Mastering these frameworks and understanding how they map to enterprise frameworks requires a strong foundation in risk management and compliance. You can build these critical corporate skills with the GRC IT Auditor Training Program from InfosecTrain, which equips you to successfully manage risks, map complex controls, gather audit evidence, and lead rigorous security assessments.
TRAINING CALENDAR of Upcoming Batches For GRC for Auditors Training
| Start Date | End Date | Start - End Time | Batch Type | Training Mode | Batch Status | |
|---|---|---|---|---|---|---|
| 05-Sep-2026 | 04-Oct-2026 | 19:00 - 23:00 IST | Weekend | Online | [ Open ] |
Frequently Asked Questions
What is the main difference between a SOC 1 and a SOC 2 report?
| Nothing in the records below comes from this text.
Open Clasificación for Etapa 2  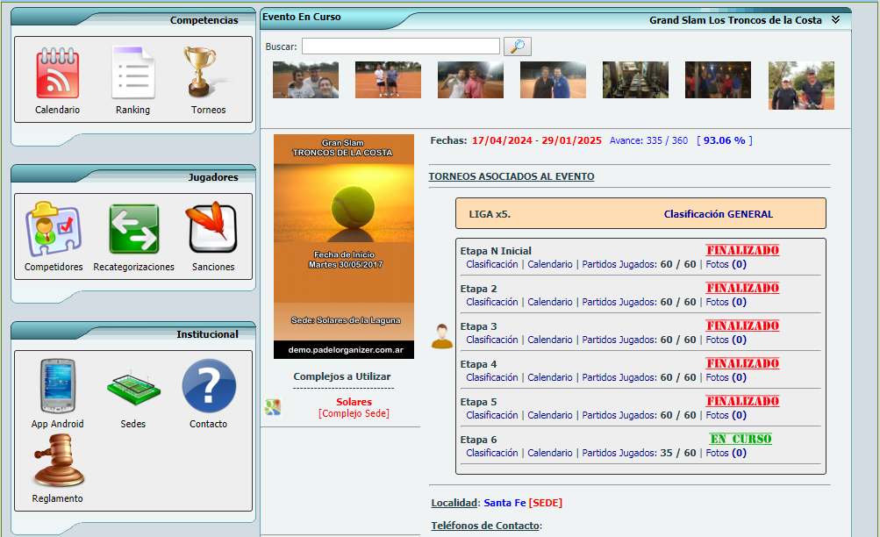pyautogui.click(x=491, y=302)
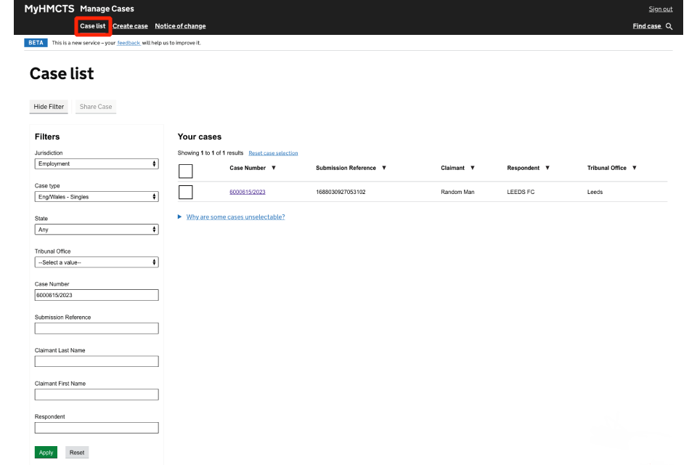The height and width of the screenshot is (465, 697).
Task: Open the Jurisdiction dropdown
Action: pos(97,163)
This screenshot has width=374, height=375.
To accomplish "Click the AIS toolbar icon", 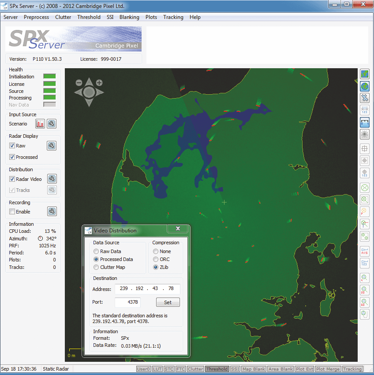I will [365, 252].
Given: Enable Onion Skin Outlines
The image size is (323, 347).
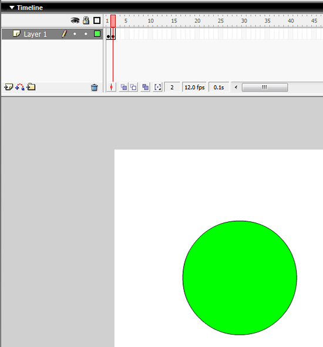Looking at the screenshot, I should coord(133,87).
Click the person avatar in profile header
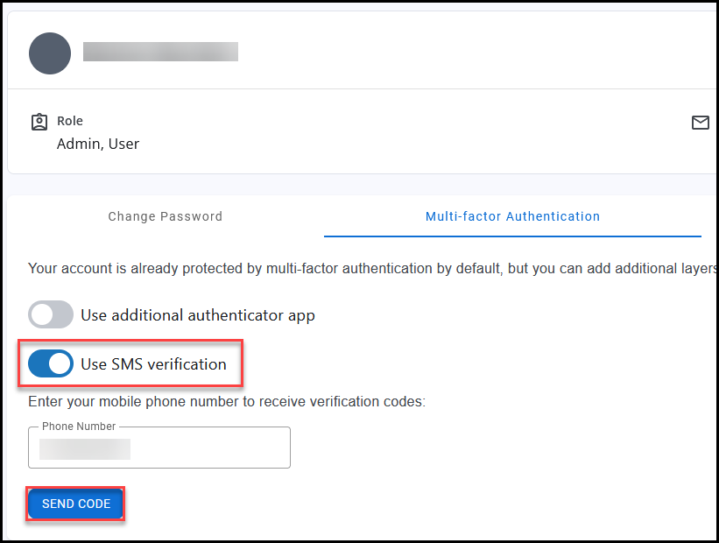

The core focus. A SOC 1 report strictly evaluates controls that impact a client's financial statements and accounting math (Internal Control over Financial Reporting). A SOC 2 report evaluates operational security, availability, processing integrity, confidentiality, and privacy, with zero focus on financial data.
Why can’t a company post its SOC 2 report on its public website?
A SOC 2 report contains detailed descriptions of security controls, system operations, and auditor testing results. Since this information can reveal sensitive aspects of an organization's security program, companies generally restrict distribution and share the report under an NDA.
How does a SOC 3 report solve the confidentiality issue of a SOC 2?
A SOC 3 report covers the same security standards as a SOC 2 report but strips out all sensitive operational data and testing details. It provides a high-level auditor’s opinion and a clean stamp of approval, making it safe for unrestricted public distribution and marketing.
What is the difference between a Type I and a Type II SOC report?
A Type I report is a point-in-time snapshot that verifies that your controls are correctly designed on a specific date. A Type II report is a period-of-time lookback (typically 6 to 12 months) proving that those controls operated effectively and consistently over time.
Which of the 5 Trust Services Criteria (TSC) is mandatory for a SOC 2 audit?
Security (also known as the Common Criteria) is mandatory for every single SOC 2 audit. The remaining four criteria, Availability, Processing Integrity, Confidentiality, and Privacy, are optional and only added based on the specific services you provide to your clients.